The pensions industry must address conflicts of interest ingrained across its systems, delegates heard at the transparency symposium last week, as the Financial Conduct Authority clamps down on the asset management industry.

Trust in financial services hit an all-time low in the wake of the global financial crisis and large companies evading tax through complicated vehicles. The latest wrangle over US multinational Google’s offshore structures and paltry £130m payout for back taxes – 3 per cent of profits – has curried no favour with the man on the street.

In the pensions industry, an era of change has brought uncertainty for savers, many of whom are reluctant to embrace their new pension freedoms.

Transparency is an absolute requirement to build the trust that is essential if consumers are going to come into the market and… start building the sort of asset bases they need for their futures

Daniel Godfrey, Big Issue Invest Fund Management

Transparency has become even more crucial in the new environment – where savers must make active choices to achieve an adequate income in retirement.

Research from the Pensions and Lifetime Savings Association showed two-thirds of those eligible to access pension freedoms have not yet done so, and many reported low financial confidence.

However, mistrust is rife all the way along the value chain – from savers to regulators – evidenced by the Financial Conduct Authority’s  market review of the asset management industry currently in train.

At the end of 2015 the UK watchdog launched a review of cost control, competition and conflicts of interest across asset management and investment consulting industries.

Transparency task force

Experts shared their views on how to drive more transparent practices for the benefit of pension savers at a symposium run by campaign group the transparency task force last week.

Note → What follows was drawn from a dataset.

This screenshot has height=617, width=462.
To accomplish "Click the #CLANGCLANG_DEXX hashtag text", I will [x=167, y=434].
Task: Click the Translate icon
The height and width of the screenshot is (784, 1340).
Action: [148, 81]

Speaking before delegates, Mary Starks, director of competition at the FCA, said value for money and the role of investment consultants will be key focus points for the market-wide review.

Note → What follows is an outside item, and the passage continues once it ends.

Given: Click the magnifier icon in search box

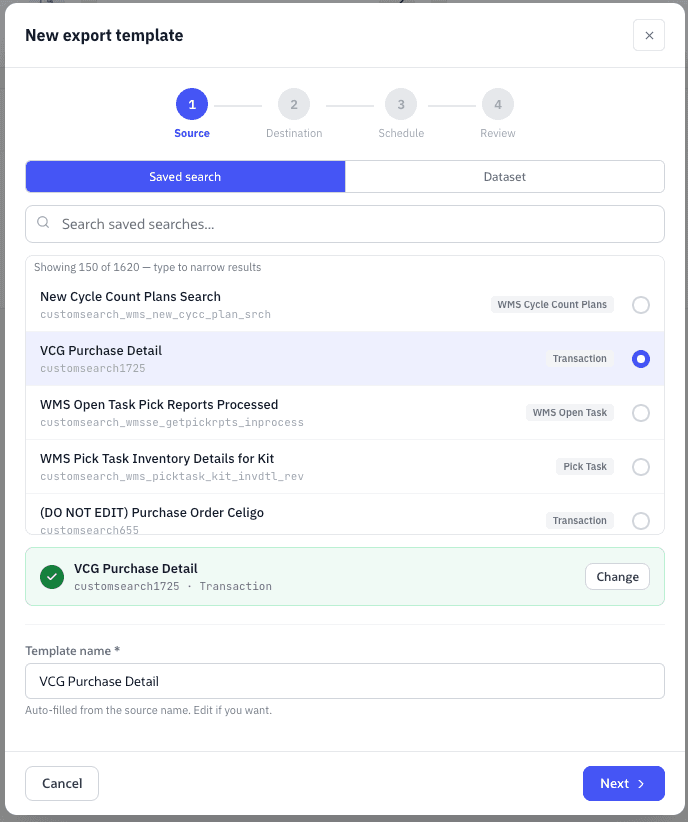Looking at the screenshot, I should pyautogui.click(x=43, y=223).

When comparing the offerings of two asset managers, Starks said trustees and investors should be able to clearly gauge which party offers better value for money by assessing performance and cost.

Top performing in transparency

Catherine Howarth, chief executive at responsible investment charity ShareAction, provided delegates with examples of positive steps that have already been taken by industry participants: 

• Provider Aviva will hold an annual general meeting this year for all members of its pension products  

• Scottish Widows is undertaking a climate audit of its default funds

Howarth said reporting in pension funds needs to move further towards corporate reporting for shareholders, in order to give savers full access and oversight of the way their savings are invested.

“We have to open up the industry to the voices and experience of pension savers,” she said.

“We need to do a lot more to help trustees and investors to answer both questions,” she said.

On the subject of fiduciary management, Starks said the practice may well bring “economic efficiencies”, but the industry needs to better understand the impact of potential conflicts on investors.

However, Con Keating, head of research at scheme insurer BrightonRock Group, said it is common practice for managers to deny trustees and members of independent governance committees access to fund data on the grounds of data ownership.

Keating called for the FCA to address data ownership in its review. Managers “can’t have their cake and eat it” he said.

Preventing fiduciaries from having full oversight of performance figures is ultimately to the detriment of end users, he added.

Ingrained conflicts

Daniel Godfrey, non-executive director at Big Issue Fund Management and former chief executive of the Investment Association, said conflicts of interest are ingrained in practices across the pensions industry.

“Transparency is an absolute requirement to build the trust that is essential if consumers are going to come into the market and… start building the sort of asset bases they need for their futures,” he said.

In the current environment, savers will not move their money from “under the mattress in a bank earning zero interest” into asset classes and funds with the prospect of generating better long-term returns, he added.

This played out in the PLSA’s report on the first six months of pension freedoms. Among the 204,000 savers who accessed some or all of their pension as cash during the first six months of pension freedoms, more than four in 10 (41 per cent) have directed their funds into either a current or savings account.

Godfrey said the introduction of a single charge for investment management services – excluding dealing commissions and execution costs – could simplify complex distinctions between explicit and implicit costs.

“Agents and investment managers should make a single charge for clients for everything they do that’s different to what you would do yourself if you were managing your own portfolio,” he said.